Lactobacilli, under certain risk factors, are responsible for serious infections, for example, heart disease, leukaemia, and immunosuppression in transplant patients. However, bacteremia in addition to intra-abdominal abscess due to Lactobacillus is rare, with only eleven reported cases.
This case is of a 44-year-old patient with a medical history of IV drug use and candida endocarditis status, nine years ago post bioprosthetic aortic valve replacement. He is in remission now and presented with generalized pain in his abdomen for six days, associated with vomiting and nausea. Furthermore, he admitted playing rough with his dogs, however, denied immunosuppression, drug use, and probiotic use since his aortic valve replacement.
Furthermore, he also complained of intermittent fevers. His primary care physician prescribed him ciprofloxacin and metronidazole due to the concern of diverticulitis. His physician also referred him for a CT abdomen and pelvis, which revealed multiple abnormalities. Hence his PCP asked him to report to the emergency department immediately.

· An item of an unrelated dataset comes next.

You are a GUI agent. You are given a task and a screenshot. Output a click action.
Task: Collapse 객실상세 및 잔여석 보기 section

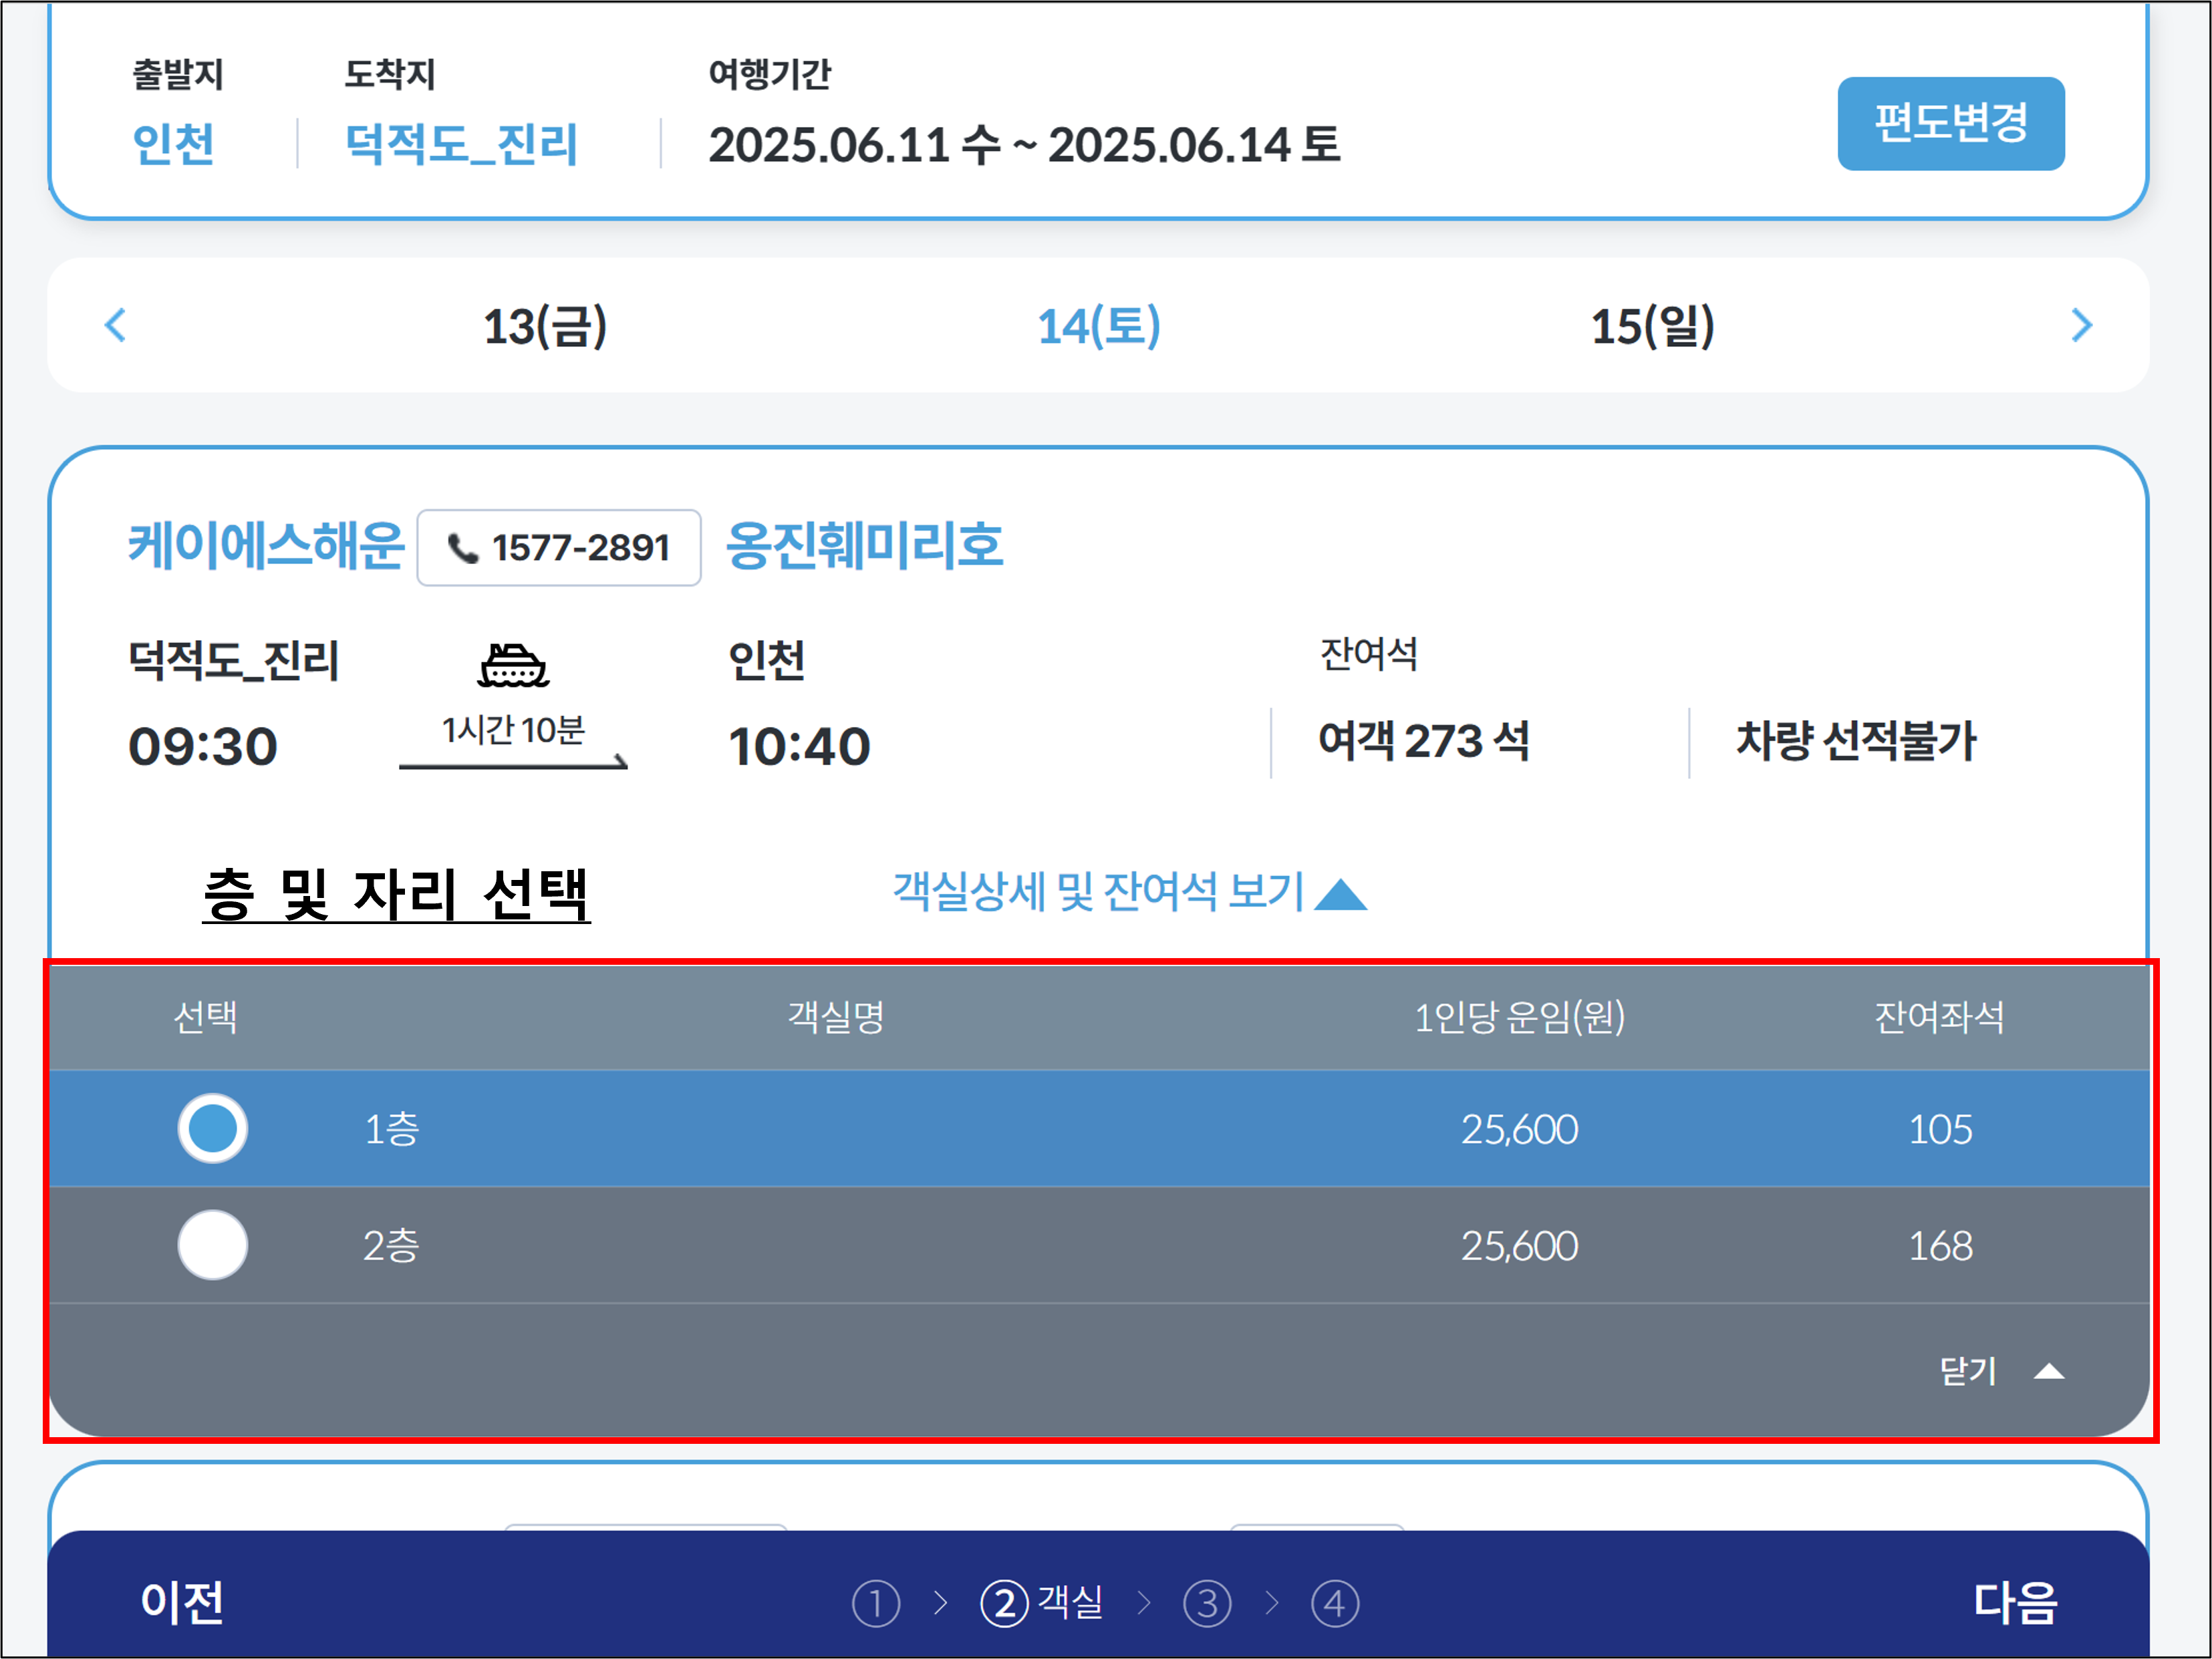point(1098,891)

The CT scan showed a large collection of fluid in the spleen, deep pelvic region, and left pelvic region, with a concern for abscesses and hematoma. Upon physical examination, there was lower abdominal pain on palpation and open abdominal wall ulcers with multiple scratch marks. Moreover, his labs were significant for leukocytosis and thrombocytosis. Doctors hospitalized him for further management.
Surgery saw no requirement for surgical intervention and referred him to interventional radiology for placement of drains. He underwent drain placement to the lower left quadrant fluid collection with a purulent fluid return. The patient had drains placed in the left lower quadrant and trans gluteal region. Both grew Lactobacilli, identified through assisted laser desorption ionization-time of flight.
Doctors started him on ampicillin/sulbactam concerning the source of the Lactobacilli infection, which was a zoonotic/exogenous source. It was from his dog’s mouth versus the trauma-induced translocation of endogenous flora in a patient with diverticulosis.
Blood cultures on day five revealed a continued growth of Lactobacillus casei, with sensitivity to ampicillin/sulbactam. Doctors did a transesophageal echocardiogram on day seven and it was negative for vegetation.
Treatment and Follow-Up
Before his discharge, his blood cultures were negative and CT repeat revealed a decrease in size of the abscesses. On day ten, doctors discharged him with a plan for consultation of amoxicillin/clavulanic acid twice a day for six weeks. Moreover, he had to follow up with surgery later. However, the patient was hospitalized again a few days later with worsening fever, sepsis, and altered mental status. Repeat CT and other tests were negative. But the fluid culture grew Lactobacillus again. His medication was continued, and he was discharged on additional IV antibiotics.
Furthermore, he continued with ongoing drainage for the next several months and was taking oral amoxicillin/clavulanic acid twice daily. No adverse events were noted throughout the treatment.